# What is the equation of the line that passes through the point (4,-5) and is perpendicular to 2x-5y= -10?

Oct 20, 2015

$y = - \frac{5}{2} x + 5$

#### Explanation:

Rewrite the equation of the line we must be perpendicular to as $y = \frac{2 x + 10}{5} = \frac{2}{5} x + 2$. This is the slope-intercept form, and indeed we can see that the slope is $m = \frac{2}{5}$, and the intercept is $q = 2$ (even if we don't care about it in this specific case).

A line with slope $n$ is perpendicular to a line with slope $m$ if and only if the following equation holds:

$n = - \frac{1}{m}$.

In our case, the slope must be $- \frac{1}{\frac{2}{5}} = - \frac{5}{2}$.

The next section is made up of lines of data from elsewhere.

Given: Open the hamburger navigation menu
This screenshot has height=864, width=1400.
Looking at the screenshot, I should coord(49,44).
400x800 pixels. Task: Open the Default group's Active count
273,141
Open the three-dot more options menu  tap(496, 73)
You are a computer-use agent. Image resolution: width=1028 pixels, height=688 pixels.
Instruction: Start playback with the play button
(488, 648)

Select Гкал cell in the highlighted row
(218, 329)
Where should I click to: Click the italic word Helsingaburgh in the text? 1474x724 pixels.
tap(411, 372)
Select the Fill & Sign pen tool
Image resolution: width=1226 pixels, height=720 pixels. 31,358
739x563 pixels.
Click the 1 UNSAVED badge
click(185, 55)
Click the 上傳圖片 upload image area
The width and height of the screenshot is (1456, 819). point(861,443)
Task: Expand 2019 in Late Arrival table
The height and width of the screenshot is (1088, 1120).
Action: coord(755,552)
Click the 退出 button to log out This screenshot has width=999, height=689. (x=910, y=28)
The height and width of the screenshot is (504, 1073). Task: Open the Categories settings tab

So, now we know everything we need, since the slope and a known point identify a line uniquely: we can find the equation with the formula

$y - {y}_{0} = m \left(x - {x}_{0}\right)$, if $m$ is the slope of the line and $\left({x}_{0} , {y}_{0}\right)$ is the known point. Plugging the values, we have

$y + 5 = - \frac{5}{2} \left(x - 4\right)$, which we can adjust into

$y = - \frac{5}{2} x + 5$